Run the SQL Privileges Script

You can run the SQL privileges script to grant or revoke access to Oracle Data Safe features for a target database.

To run the SQL privileges script, you need to be able to connect to your DB system as the SYS user or connect to your Autonomous Database as the ADMIN user.
To run the SQL privileges script on a target database:
  1. Create a least privileged Oracle Data Safe user account on your database:
    1. (Required) Log in to your database as the SYS or ADMIN user.
    2. Create a user account with minimal privileges, for example:
      CREATE USER DATASAFE_ADMIN identified by password
      DEFAULT TABLESPACE "DATA"
      TEMPORARY TABLESPACE "TEMP";
      GRANT CONNECT, RESOURCE TO DATASAFE_ADMIN;
    • Replace DATASAFE_ADMIN and password with your own values.
    • Do not use SYSTEM or SYSAUX as the default tablespace. You cannot mask data if you use these tablespaces.
  2. Download the SQL privileges script from the Oracle Data Safe Console:
    1. Sign in to the Oracle Data Safe Console, and click the Targets tab.
    2. Click Add.
      The Add Target dialog box is displayed.
    3. Click Download Privilege Script and save the dscs_privileges.sql script to your computer.
    4. Click Cancel.
  3. With SQL Developer or SQL*Plus, connect to your database as either the SYS or ADMIN user, and then run the SQL privileges script with the following statement:
    @dscs_privileges.sql <DATASAFE_ADMIN> <GRANT/REVOKE> <AUDIT_COLLECTION/AUDIT_SETTING/DATA_DISCOVERY/MASKING/ASSESSMENT/ALL> [-VERBOSE]
    • <DATASAFE_ADMIN> is the name of the Oracle Data Safe user account in your database.

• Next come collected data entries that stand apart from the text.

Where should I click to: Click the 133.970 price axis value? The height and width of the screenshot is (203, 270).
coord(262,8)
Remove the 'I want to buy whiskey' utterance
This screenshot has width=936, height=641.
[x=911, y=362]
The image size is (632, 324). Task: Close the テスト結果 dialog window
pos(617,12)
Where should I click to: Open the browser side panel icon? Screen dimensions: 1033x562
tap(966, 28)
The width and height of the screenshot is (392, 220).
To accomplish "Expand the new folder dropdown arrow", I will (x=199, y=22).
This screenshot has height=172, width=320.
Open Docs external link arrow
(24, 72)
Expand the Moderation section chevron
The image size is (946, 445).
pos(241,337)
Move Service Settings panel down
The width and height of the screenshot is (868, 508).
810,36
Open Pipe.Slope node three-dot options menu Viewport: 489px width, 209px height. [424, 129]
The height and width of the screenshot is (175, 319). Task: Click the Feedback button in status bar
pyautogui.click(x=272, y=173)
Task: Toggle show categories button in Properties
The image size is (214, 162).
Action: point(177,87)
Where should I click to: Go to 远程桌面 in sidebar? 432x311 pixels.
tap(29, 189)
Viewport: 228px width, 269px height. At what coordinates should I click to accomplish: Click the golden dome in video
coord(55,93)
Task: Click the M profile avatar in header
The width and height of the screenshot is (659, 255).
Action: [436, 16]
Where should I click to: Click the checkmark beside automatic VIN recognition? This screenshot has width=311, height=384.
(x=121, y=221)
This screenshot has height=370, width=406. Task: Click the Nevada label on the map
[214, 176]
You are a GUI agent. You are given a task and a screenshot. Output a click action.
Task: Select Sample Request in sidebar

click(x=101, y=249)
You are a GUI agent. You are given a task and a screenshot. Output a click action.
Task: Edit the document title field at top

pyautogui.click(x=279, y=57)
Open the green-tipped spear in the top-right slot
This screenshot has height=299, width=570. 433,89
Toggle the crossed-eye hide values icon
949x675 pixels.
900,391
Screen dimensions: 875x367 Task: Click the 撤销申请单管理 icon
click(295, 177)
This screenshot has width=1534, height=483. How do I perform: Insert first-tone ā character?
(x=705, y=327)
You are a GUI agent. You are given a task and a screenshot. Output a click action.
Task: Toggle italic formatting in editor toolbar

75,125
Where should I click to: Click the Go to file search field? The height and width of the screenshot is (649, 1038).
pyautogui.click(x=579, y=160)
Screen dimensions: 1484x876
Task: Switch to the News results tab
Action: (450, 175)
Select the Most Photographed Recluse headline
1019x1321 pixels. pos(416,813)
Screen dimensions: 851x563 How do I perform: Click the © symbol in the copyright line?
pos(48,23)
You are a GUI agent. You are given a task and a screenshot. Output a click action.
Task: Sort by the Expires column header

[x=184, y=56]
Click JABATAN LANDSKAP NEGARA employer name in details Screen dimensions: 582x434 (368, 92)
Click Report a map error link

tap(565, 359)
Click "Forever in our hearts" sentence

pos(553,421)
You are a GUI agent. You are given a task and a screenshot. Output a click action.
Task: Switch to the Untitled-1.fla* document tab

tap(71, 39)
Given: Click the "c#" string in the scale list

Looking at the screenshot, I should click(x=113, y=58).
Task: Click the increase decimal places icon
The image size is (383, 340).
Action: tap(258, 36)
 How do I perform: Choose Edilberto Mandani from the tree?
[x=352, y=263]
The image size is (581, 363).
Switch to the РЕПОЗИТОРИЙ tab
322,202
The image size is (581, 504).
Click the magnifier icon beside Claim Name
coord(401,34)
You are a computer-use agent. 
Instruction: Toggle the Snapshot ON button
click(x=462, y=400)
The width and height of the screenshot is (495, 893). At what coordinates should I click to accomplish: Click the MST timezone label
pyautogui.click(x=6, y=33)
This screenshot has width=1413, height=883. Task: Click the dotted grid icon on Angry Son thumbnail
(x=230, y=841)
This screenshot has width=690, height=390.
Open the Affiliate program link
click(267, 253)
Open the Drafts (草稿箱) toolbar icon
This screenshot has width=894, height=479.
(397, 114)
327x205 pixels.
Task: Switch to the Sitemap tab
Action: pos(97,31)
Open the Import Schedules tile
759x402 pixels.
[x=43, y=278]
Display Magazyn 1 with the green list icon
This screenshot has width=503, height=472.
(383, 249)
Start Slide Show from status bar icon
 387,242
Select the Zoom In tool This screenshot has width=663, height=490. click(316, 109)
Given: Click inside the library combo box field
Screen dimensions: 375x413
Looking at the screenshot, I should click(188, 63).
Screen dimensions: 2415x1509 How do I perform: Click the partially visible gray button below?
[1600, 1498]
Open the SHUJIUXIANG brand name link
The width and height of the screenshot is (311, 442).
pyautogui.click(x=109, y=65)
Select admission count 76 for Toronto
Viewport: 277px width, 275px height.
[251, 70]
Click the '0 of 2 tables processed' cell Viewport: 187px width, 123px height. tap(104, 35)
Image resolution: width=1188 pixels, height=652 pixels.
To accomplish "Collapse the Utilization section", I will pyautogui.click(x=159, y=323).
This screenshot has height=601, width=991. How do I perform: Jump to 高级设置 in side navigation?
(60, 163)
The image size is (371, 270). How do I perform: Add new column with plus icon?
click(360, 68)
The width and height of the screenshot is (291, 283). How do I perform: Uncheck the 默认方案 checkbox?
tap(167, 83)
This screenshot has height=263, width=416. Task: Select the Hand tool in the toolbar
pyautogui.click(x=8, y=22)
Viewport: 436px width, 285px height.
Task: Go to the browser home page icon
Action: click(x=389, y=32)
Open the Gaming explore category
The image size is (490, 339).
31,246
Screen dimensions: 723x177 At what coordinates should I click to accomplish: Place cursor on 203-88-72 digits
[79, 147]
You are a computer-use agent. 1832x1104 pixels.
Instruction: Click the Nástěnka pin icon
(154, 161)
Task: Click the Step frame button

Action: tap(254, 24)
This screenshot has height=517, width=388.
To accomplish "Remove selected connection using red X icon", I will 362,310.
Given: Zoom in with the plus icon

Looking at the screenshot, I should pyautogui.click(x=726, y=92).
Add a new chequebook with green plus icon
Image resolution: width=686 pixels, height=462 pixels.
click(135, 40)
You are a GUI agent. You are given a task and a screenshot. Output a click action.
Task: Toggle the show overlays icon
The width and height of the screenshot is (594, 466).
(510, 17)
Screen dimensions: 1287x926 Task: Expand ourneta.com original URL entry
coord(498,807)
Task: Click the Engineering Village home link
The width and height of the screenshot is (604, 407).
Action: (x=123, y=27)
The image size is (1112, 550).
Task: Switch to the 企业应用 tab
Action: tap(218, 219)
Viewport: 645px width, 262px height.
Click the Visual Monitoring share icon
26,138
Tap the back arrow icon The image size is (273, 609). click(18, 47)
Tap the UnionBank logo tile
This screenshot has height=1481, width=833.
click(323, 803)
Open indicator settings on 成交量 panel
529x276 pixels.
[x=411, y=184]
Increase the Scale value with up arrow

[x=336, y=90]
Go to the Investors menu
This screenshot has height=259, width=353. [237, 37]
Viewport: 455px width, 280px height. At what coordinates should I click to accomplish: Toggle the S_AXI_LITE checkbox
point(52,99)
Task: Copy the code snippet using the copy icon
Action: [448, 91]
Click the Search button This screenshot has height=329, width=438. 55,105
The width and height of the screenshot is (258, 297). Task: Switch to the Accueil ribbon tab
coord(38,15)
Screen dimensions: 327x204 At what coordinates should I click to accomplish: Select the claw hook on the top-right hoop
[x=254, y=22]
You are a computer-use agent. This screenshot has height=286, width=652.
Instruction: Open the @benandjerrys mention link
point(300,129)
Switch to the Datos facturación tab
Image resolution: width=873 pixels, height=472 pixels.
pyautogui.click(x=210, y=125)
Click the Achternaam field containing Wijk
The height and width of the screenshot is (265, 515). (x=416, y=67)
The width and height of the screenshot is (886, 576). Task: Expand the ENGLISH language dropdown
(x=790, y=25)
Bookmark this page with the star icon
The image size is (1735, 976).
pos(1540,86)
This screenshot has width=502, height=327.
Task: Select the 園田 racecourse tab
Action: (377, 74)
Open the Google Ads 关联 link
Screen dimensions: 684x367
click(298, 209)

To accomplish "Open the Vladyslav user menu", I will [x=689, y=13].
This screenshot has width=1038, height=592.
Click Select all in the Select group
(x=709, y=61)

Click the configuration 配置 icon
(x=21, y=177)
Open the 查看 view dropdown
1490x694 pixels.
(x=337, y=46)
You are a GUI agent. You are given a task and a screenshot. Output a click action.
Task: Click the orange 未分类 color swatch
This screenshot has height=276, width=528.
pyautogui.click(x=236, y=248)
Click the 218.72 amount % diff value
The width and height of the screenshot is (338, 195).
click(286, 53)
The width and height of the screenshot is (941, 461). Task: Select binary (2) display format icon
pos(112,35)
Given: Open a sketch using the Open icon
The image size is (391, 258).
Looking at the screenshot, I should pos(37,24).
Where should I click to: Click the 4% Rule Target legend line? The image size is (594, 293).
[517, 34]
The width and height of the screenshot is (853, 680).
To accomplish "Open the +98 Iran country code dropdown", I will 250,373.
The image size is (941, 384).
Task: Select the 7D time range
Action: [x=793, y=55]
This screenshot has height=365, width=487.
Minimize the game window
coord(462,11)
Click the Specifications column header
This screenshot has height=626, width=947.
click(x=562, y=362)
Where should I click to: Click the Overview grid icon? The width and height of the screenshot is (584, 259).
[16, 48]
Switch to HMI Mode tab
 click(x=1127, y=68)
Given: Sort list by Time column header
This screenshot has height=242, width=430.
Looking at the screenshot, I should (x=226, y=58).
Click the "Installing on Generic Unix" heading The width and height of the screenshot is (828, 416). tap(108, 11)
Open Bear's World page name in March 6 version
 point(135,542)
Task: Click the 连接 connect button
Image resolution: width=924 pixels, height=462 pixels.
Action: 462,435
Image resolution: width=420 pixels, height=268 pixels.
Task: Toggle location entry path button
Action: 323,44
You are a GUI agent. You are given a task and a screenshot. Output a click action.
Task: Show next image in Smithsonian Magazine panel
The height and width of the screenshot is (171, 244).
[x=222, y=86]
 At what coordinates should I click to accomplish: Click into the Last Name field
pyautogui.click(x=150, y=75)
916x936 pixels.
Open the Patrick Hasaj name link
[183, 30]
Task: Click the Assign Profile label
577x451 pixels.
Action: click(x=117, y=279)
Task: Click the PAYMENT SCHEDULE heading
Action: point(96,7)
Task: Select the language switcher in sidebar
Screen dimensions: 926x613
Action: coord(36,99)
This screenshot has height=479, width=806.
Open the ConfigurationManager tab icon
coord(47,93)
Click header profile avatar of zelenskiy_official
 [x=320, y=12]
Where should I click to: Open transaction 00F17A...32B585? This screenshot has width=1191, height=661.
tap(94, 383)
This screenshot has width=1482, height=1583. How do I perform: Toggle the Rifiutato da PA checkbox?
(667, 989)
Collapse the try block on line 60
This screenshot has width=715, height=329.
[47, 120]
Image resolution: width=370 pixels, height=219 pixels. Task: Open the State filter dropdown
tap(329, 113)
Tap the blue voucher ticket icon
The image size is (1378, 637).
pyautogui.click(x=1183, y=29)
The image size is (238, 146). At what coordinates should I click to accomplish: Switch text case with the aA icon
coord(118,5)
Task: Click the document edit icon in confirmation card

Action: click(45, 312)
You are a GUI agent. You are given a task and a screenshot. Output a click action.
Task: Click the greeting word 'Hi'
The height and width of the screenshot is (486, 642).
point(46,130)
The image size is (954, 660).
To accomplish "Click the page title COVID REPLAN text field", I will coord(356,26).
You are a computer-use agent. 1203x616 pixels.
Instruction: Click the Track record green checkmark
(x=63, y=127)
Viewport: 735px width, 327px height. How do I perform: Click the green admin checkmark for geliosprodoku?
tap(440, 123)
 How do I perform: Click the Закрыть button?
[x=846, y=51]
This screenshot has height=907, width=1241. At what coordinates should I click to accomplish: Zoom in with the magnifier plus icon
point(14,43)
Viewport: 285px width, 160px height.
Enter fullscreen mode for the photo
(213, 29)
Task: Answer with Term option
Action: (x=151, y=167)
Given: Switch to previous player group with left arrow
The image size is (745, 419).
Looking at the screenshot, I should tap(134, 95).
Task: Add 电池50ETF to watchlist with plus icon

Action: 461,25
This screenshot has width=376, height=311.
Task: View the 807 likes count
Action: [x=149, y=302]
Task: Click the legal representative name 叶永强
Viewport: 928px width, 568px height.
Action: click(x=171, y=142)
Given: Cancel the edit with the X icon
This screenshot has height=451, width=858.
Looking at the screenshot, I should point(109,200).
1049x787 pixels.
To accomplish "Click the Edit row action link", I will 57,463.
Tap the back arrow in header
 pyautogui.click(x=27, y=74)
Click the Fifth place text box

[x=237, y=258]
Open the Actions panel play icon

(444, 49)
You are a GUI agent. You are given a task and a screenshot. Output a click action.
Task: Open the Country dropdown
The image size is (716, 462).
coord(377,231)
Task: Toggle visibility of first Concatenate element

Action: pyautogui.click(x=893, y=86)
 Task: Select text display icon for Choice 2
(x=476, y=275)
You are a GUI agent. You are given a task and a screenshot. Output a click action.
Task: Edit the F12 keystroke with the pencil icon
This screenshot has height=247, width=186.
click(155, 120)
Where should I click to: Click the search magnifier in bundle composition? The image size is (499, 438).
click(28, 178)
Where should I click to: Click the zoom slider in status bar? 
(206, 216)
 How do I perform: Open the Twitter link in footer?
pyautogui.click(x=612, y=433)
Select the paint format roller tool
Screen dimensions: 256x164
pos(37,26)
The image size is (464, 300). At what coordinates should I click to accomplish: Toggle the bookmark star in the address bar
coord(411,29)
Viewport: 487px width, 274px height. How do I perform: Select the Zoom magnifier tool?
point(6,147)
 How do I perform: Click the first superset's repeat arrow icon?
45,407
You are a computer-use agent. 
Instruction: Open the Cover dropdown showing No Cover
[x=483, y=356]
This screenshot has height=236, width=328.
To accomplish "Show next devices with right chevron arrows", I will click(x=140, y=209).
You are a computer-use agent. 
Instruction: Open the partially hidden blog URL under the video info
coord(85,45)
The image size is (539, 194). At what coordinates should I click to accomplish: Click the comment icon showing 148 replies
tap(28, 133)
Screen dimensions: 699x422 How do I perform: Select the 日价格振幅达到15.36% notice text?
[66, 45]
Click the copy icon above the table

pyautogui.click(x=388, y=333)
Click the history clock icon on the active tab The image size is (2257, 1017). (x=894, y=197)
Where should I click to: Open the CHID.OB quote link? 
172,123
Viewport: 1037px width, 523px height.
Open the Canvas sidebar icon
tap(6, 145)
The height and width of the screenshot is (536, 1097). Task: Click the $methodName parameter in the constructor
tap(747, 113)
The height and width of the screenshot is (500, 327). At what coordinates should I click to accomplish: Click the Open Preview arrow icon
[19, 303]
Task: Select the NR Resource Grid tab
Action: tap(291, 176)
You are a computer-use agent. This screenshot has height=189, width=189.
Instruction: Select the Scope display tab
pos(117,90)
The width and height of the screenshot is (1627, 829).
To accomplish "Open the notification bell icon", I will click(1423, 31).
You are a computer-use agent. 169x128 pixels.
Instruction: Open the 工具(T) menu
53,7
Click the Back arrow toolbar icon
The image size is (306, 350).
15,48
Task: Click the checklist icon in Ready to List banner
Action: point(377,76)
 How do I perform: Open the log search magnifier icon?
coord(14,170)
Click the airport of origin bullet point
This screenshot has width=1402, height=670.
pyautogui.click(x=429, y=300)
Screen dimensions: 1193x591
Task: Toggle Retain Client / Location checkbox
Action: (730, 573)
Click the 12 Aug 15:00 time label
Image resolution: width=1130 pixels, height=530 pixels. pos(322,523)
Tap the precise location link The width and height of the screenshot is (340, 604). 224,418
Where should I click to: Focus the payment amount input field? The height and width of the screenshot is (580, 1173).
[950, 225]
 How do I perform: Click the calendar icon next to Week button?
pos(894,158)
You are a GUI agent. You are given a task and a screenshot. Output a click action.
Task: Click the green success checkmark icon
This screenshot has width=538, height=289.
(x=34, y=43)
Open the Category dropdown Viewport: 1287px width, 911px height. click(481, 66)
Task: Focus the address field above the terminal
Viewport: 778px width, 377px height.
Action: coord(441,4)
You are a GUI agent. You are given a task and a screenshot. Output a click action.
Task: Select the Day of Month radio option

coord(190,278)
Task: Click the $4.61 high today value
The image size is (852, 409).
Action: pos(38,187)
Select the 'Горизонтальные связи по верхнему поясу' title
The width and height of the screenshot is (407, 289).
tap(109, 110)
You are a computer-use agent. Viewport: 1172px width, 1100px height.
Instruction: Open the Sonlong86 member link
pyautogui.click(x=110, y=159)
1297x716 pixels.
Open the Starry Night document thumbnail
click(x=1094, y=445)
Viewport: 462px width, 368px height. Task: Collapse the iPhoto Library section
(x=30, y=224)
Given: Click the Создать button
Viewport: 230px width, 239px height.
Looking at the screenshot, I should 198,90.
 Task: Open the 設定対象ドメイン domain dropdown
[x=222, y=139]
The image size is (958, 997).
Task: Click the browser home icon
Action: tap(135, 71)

It is case-sensitive and must match the user name in the dba_users data dictionary view in your database.
    • Specify GRANT or REVOKE depending on whether you want to add privileges to or remove privileges from the Oracle Data Safe user account.
    • Specify one or more Oracle Data Safe features, separated by a forward slash: AUDIT_COLLECTION/AUDIT_SETTING/DATA_DISCOVERY/MASKING/ASSESSMENT/ALL. ALL grants or revokes all the features.
    • -VERBOSE shows only the actual GRANT/REVOKE commands. This parameter is optional.